• **ACTIVITY**:
Your answer should consist only of the lines below from the one with "Given: Click Australia" through the one with "220x1568 pixels.", copied exactly.

• **RECORDS PROVIDED**:
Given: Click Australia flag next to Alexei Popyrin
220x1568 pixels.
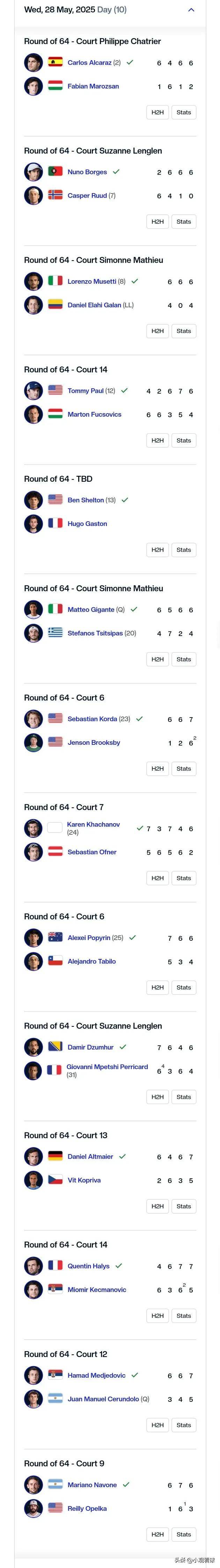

---

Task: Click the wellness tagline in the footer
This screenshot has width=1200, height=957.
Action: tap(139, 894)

• **TASK OUTPUT**:
Given: Click Australia flag next to Alexei Popyrin
220x1568 pixels.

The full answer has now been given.